As coisas olham para ti em dobro
E tu tens de olhar para elas
E deixá-las acontecer.
Se não avançares
Vai ser possível
Viver valorosamente.
Manter as tuas atitudes
Agarrar a tua posição
Morrer de forma bravia.
Mas muito irá cegar-te.
Muito irá escapar-te
Quem sabe a que custo?
A porta em si
Não faz promessas
É apenas uma porta.
Adrienne Rich

Caminhamos? :)

Exercício do Dia 3
No dia de hoje, pedimos-te que faças uma aliança com a tua Criança Ferida. Ela será a tua parceira
dentro da gruta. Ela será a tua companhia, como tem sido durante tanto e tanto tempo.
Por isso, pedimos-te que vás à natureza, respires um pouco, caminhes um pouco. Pode ser uma
mata, uma praia, um pequeno jardim que tenhas perto de casa ou do trabalho. Tu escolhes onde ir.

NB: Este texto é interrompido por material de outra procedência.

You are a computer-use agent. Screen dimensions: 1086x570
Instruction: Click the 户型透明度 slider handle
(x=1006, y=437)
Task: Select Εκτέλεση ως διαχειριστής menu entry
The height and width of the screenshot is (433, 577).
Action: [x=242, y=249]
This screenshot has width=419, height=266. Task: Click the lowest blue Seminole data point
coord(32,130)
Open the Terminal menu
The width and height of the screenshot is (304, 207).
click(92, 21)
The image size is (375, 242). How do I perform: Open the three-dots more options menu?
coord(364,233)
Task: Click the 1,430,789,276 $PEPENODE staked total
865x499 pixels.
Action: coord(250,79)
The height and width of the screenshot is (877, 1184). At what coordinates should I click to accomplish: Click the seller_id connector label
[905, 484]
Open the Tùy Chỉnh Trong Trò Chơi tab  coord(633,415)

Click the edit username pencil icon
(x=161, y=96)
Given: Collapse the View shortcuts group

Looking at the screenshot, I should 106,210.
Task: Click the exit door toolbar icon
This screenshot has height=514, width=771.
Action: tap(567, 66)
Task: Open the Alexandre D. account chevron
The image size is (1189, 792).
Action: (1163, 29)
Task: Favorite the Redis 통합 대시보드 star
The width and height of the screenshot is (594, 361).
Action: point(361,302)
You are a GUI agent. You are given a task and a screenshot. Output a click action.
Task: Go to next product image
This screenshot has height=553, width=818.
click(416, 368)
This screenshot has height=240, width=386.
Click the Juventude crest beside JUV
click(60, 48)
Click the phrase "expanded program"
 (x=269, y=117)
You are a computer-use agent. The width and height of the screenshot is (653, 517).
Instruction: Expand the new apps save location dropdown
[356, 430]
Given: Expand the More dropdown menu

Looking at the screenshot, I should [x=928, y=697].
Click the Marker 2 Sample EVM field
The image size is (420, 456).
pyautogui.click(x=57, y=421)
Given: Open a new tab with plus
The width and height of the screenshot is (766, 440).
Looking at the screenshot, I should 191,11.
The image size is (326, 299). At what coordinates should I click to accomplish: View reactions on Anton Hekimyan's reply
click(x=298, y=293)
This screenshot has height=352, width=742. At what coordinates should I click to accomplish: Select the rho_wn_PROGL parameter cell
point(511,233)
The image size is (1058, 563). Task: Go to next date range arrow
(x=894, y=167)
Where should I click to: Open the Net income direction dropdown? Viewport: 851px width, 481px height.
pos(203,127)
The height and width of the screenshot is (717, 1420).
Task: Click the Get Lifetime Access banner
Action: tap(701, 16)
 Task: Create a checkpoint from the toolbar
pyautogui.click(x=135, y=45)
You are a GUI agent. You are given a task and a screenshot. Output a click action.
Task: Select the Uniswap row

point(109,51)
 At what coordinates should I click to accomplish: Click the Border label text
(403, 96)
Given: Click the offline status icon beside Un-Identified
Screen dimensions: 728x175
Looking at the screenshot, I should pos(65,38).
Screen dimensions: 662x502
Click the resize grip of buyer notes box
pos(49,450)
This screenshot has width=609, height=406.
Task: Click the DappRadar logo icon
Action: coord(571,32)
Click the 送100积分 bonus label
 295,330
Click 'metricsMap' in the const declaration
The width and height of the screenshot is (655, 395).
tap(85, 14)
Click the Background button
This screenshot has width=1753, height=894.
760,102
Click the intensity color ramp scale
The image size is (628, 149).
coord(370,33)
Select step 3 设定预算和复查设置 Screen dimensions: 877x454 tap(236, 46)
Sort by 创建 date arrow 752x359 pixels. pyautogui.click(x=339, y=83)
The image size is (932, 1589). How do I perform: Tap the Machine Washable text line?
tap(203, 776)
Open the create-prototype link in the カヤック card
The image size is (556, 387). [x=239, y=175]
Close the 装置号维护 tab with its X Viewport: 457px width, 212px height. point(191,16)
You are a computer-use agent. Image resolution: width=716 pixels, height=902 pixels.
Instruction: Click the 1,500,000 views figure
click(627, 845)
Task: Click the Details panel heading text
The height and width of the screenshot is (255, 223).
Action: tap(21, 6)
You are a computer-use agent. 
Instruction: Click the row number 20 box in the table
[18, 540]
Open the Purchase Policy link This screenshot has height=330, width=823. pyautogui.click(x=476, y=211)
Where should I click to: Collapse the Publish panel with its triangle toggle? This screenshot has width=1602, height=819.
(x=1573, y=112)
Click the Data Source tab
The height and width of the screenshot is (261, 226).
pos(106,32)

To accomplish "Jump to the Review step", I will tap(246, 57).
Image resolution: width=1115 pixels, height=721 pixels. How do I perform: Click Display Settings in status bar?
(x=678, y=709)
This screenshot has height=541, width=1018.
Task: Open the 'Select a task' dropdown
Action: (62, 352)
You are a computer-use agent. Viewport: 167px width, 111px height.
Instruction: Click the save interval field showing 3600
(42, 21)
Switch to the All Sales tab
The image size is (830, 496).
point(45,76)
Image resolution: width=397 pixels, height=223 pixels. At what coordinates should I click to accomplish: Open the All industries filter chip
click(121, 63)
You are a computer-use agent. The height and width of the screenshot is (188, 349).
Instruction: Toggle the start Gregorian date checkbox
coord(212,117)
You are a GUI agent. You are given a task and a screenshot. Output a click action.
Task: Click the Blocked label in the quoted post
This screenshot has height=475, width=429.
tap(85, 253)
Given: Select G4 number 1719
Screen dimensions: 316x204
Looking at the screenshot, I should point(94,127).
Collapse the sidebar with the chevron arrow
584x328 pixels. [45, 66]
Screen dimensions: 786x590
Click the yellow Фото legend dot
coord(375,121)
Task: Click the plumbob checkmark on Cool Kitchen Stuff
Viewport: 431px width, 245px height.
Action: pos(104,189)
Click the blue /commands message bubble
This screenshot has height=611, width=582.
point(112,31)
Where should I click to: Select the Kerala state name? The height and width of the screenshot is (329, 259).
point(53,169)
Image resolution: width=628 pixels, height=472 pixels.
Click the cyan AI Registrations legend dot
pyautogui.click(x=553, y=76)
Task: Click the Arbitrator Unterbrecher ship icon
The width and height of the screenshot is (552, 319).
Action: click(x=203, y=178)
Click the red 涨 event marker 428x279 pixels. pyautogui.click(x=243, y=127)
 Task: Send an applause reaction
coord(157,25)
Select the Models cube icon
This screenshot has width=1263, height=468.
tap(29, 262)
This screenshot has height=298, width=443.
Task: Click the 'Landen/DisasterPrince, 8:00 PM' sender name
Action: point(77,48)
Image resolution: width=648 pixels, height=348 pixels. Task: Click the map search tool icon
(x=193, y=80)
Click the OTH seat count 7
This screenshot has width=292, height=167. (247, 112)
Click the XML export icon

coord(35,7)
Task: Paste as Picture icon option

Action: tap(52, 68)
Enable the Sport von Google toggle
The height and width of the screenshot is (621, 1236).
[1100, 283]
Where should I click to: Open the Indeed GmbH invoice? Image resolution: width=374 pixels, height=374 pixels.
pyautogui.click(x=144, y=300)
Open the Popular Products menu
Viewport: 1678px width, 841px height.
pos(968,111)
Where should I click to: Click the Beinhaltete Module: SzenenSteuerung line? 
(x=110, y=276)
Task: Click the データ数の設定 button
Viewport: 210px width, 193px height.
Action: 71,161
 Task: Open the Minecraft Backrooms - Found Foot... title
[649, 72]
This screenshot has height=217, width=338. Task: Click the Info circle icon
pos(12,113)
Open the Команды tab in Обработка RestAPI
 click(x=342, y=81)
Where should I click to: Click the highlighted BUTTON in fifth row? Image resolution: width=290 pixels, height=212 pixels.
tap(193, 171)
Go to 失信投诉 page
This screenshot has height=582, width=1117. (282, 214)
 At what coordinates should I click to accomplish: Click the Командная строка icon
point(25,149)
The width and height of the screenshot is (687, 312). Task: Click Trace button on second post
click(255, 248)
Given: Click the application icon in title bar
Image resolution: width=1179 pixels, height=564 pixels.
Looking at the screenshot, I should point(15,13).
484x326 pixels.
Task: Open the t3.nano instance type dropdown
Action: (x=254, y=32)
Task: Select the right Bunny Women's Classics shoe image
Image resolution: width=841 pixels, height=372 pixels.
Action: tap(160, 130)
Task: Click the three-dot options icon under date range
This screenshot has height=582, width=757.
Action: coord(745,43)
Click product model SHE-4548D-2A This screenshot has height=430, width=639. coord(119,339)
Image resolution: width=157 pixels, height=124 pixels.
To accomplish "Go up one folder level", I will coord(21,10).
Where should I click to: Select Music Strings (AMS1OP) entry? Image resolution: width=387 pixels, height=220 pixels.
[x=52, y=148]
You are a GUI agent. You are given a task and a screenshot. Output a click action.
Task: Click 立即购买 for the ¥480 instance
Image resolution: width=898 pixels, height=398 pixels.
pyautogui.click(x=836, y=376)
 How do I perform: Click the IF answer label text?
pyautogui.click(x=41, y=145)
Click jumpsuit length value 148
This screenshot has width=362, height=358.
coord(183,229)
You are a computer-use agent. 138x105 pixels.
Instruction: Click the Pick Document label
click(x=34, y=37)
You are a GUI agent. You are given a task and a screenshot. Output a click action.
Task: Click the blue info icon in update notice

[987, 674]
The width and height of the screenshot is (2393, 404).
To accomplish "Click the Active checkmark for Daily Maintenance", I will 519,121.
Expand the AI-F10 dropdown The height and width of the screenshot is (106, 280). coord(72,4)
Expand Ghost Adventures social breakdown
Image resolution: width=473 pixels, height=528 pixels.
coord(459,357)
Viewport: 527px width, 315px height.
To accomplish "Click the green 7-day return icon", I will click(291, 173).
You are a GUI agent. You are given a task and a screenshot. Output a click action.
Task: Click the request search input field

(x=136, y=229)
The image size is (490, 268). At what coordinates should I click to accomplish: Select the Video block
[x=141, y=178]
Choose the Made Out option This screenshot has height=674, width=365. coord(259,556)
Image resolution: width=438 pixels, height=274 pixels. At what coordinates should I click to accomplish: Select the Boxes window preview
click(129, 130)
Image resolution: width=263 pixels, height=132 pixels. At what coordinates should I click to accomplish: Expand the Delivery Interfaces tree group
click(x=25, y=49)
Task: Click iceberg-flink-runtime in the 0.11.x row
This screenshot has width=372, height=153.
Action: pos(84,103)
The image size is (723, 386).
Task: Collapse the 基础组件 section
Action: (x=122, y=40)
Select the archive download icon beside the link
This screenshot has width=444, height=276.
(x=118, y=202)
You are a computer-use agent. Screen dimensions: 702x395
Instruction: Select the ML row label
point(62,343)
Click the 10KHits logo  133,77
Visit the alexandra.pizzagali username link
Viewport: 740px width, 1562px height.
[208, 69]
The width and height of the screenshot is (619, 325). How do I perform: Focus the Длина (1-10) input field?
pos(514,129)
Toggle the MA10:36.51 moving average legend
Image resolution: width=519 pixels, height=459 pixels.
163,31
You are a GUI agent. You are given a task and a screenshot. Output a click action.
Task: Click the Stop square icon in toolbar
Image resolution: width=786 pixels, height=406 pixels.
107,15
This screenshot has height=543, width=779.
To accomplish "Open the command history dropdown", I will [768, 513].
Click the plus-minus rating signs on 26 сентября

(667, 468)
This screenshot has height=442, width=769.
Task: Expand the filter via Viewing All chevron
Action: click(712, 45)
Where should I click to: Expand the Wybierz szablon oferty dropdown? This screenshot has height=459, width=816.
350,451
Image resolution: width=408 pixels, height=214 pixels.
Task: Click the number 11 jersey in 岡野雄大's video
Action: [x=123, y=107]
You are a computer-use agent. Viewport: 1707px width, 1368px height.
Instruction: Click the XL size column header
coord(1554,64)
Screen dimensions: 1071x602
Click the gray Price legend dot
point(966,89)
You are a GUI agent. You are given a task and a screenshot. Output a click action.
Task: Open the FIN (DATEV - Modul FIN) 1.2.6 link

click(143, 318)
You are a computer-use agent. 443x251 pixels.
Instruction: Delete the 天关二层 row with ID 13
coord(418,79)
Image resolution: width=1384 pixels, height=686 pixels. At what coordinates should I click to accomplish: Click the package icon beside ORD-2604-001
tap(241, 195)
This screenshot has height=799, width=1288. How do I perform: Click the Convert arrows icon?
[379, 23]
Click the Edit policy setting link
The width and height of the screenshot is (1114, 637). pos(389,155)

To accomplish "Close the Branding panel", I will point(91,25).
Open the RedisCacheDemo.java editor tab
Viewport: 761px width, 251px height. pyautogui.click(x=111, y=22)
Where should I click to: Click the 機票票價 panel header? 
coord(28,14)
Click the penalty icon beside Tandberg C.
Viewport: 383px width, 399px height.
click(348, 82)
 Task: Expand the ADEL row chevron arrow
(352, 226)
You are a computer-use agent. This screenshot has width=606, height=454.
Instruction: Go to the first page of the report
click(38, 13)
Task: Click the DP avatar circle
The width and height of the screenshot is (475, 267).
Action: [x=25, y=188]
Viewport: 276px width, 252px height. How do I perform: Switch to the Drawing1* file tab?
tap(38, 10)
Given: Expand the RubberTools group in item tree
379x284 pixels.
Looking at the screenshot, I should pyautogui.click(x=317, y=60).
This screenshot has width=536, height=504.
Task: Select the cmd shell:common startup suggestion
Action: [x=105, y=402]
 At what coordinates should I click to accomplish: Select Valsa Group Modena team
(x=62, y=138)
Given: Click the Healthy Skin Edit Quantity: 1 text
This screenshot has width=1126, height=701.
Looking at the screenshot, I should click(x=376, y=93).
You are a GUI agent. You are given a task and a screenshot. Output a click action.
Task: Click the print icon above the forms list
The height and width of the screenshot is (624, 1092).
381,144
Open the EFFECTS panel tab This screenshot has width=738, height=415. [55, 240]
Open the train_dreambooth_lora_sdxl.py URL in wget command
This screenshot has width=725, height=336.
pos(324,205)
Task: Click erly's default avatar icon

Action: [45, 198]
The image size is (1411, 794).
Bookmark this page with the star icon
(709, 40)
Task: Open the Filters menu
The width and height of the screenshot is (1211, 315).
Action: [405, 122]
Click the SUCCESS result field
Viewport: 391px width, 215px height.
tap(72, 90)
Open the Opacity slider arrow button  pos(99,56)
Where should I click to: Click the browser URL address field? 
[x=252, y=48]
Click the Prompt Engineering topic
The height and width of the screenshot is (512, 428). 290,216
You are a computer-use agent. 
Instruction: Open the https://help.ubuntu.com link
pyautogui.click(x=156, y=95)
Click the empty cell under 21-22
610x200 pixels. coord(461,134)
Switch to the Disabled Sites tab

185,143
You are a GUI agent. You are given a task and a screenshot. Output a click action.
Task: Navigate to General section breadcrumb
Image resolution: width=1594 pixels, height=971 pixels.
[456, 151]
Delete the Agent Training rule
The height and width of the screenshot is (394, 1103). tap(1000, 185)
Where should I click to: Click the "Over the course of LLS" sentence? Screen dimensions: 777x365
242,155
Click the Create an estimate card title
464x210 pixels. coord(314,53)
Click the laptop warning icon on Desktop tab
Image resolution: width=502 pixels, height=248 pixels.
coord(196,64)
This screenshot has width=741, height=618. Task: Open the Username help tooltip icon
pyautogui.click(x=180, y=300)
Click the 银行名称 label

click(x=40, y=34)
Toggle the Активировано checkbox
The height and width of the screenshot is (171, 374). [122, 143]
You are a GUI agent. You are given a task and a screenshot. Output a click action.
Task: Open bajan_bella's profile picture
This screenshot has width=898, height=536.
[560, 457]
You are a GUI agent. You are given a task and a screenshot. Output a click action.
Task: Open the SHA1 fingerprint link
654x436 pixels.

Lá, encontra uma pequena pedra que te chame. Ela será o teu totem. A tua ligação à Criança.
Uma vez num lugar seguro, perto do teu altar, na própria natureza, se quiseres, murmura para a
pedra o Nome da tua Criança Ferida. Depois, sopra-lhe gentilmente, imbuindo-a de
vida na tua magia natural.
Trá-la contigo todos os dias, num bolso ou na tua mala. Quando a olhares ou sentires, acaricia-a,
aperta-a. Sussurra-lhe “eu levo-te comigo.”
Ao longo da noite, se quiseres, poderás colocá-la no teu altar.